A velha ordem da estória
Agora, era um Moço.
De muita finesse e exemplares modos. Estava travestido de executivo, portando terno cinza com leves riscas de giz, sapatos pretos bem lustrados, relógio banhado à ouro, cabelos lisos bem penteados. Saíra há alguns segundos do 'ristorante' onde acabara de degustar uma iguaria especial do dia. Caminhava em direção a um café onde costumava tomar um 'espresso macchiato', sempre antes do turno vespertino na empresa onde trabalhava. Após alguns passos, adentrou pelo calçadão central da cidade, famoso por comportar uma enorme gama de lojas, lanchonetes e diversos artistas de rua que escolhiam aquela passarela para apresentarem o seu trabalho e venderem o seu peixe. No meio do caminho, passara esse Moço por uma pequena concentração de bancos públicos que serviam de assentos aos transeuntes da XV. Tais assentos estavam inteiramente ocupados por homens deitados com os rostos cobertos.
Eu considero isso um tremendo absurdo. Esses caras ficam dormindo durante o dia e depois reclamam que não podem se sustentar. Como pode um negócio desse? É a população trabalhadora que acaba pagando a vagabundagem desses e de outros tantos. Ainda bem que pelo menos vão dar início a uma necessária reformulação desse quadro. Já era hora.
A indignação do Moço era tanta. Parou mais à frente e conversou com um funcionário de uma farmácia que estava na porta lendo jornal. Aproveitava o instante de fraco movimento para se inteirar das novas do dia, como os novos cortes na saúde, cultura e educação.

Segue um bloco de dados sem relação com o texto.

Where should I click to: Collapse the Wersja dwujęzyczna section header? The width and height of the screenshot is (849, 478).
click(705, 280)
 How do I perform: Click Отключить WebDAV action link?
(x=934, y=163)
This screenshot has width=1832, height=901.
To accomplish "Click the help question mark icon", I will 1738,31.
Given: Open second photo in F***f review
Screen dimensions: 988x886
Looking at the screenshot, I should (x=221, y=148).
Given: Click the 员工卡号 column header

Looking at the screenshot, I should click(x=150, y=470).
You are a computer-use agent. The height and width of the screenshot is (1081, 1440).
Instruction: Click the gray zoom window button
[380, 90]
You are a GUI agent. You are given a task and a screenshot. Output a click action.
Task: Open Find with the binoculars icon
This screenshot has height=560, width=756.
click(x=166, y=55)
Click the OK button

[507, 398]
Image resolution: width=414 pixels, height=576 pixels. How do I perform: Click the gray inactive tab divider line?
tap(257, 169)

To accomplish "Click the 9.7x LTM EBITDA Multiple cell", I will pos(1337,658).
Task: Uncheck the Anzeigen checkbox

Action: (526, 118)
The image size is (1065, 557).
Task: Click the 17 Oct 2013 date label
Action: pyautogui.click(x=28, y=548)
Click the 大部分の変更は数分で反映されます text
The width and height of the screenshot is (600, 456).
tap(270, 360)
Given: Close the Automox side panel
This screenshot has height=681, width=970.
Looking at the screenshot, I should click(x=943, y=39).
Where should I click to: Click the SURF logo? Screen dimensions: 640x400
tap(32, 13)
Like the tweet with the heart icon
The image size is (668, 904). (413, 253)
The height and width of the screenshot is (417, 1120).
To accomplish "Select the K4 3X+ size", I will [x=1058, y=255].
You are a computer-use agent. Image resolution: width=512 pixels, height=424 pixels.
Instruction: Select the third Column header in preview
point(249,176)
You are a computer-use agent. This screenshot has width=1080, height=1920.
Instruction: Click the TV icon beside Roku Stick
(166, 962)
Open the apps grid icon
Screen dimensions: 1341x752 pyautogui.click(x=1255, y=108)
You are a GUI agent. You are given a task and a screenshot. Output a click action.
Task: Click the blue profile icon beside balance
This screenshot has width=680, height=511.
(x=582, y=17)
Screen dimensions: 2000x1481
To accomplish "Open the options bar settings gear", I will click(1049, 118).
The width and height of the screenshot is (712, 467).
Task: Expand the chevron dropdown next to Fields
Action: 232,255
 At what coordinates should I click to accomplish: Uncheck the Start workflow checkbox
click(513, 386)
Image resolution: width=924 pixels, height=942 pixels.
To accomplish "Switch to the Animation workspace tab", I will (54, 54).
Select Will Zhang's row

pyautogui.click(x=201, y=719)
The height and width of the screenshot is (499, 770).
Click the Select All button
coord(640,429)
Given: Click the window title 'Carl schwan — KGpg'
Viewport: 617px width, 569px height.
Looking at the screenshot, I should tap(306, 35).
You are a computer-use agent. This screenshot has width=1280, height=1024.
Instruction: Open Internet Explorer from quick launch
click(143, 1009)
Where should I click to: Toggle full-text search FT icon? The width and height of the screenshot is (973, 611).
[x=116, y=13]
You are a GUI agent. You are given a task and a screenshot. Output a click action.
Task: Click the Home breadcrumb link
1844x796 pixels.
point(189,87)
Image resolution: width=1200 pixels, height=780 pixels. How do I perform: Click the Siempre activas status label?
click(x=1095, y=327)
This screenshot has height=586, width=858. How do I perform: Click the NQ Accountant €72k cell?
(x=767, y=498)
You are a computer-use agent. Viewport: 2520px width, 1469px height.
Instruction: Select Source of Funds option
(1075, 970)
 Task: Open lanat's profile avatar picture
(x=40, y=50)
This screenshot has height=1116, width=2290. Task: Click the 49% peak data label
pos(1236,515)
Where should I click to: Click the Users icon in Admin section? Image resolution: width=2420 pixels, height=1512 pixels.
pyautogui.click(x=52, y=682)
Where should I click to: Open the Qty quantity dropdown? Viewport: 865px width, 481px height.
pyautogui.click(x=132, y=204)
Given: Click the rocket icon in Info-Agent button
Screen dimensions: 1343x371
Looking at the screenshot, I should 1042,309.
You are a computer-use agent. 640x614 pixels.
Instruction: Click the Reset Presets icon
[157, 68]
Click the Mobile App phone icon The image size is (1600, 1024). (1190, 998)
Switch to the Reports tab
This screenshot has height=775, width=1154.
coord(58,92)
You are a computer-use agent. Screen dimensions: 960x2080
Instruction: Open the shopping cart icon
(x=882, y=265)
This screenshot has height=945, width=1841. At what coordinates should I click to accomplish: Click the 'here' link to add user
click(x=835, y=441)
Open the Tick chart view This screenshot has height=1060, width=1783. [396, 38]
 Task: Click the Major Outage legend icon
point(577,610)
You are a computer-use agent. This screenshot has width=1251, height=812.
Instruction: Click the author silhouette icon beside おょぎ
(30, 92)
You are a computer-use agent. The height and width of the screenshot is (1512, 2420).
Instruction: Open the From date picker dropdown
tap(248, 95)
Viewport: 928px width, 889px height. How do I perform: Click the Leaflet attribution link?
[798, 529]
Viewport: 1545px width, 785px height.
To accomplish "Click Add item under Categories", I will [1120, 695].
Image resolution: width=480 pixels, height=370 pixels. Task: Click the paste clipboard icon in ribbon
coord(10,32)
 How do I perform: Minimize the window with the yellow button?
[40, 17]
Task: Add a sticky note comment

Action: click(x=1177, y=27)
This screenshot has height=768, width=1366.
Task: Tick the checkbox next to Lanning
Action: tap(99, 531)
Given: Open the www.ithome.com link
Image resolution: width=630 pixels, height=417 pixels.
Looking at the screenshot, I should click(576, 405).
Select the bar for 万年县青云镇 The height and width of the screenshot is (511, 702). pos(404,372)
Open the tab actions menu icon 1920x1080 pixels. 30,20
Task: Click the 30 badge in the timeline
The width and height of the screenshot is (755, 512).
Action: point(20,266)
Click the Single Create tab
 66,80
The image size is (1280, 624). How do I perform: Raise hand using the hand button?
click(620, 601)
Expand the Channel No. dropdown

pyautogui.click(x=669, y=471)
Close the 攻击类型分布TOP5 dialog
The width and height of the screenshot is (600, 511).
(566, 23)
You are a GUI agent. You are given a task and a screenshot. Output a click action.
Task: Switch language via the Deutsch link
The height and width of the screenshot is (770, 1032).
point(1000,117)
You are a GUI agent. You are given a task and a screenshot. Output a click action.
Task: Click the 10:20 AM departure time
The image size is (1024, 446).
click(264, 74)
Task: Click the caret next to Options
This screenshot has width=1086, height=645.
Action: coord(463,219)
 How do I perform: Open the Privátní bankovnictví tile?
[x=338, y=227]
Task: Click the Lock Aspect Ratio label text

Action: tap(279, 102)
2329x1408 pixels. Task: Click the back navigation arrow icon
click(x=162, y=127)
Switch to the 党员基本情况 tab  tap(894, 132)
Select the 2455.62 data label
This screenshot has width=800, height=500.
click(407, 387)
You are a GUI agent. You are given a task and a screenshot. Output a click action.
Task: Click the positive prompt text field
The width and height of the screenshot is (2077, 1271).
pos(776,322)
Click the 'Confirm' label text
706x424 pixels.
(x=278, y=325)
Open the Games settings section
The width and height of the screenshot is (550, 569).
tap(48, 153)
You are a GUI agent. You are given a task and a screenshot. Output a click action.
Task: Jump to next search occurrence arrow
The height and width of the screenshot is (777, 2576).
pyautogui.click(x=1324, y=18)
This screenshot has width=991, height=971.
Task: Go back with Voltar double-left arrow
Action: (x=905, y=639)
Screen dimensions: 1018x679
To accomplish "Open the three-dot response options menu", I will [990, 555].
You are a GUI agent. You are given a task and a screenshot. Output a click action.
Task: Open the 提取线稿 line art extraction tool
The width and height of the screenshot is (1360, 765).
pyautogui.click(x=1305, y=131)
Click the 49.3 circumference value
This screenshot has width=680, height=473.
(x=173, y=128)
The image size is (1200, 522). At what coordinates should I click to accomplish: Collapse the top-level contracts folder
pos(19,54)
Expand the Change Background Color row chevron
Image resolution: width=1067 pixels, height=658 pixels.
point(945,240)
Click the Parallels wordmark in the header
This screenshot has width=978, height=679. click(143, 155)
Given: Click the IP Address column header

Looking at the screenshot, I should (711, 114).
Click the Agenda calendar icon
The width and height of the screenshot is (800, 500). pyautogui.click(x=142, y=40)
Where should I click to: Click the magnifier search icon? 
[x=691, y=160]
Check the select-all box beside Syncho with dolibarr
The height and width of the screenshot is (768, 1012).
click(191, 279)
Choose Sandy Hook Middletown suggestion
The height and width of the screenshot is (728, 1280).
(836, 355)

Você vê isso aí? Olha só como estão bem tranquilos esses camaradas deitados em pleno centro da cidade. Cercado de tanta gente que está buscando se sustentar com essa crise que vivemos. Dormindo ao meio dia. Isso é o cúmulo!
Aquele funcionário ouviu o distinto Moço contar a sua observação, juntamente com a sua opinião. Fechara rapidamente o diário impresso. E então falou também.
- Olha, Senhor. Não sei de muita coisa não. Mas, esses homens aí trabalham numa obra aqui perto. Acho que de algum desses prédios empresariais aqui do centro. Eles geralmente aproveitam esses bancos aí para descansar um pouco depois do almoço. Um dia desses mesmo eu vi eles na fila do Restaurante Popular. Estão sem a roupa do serviço. Mas é porque deixaram ela no trabalho.
O Moço, no exato instante, ajeitou seu cachecol e olhou o relógio que brilhava no pulso esquerdo. 12:47h. Lembrou do seu 'espresso macchiato' que o aguardava mais alguns metros à frente.
Ah! Eh? Hum! Sei. Está ficando mais frio. Deixa eu ir para não me atrasar.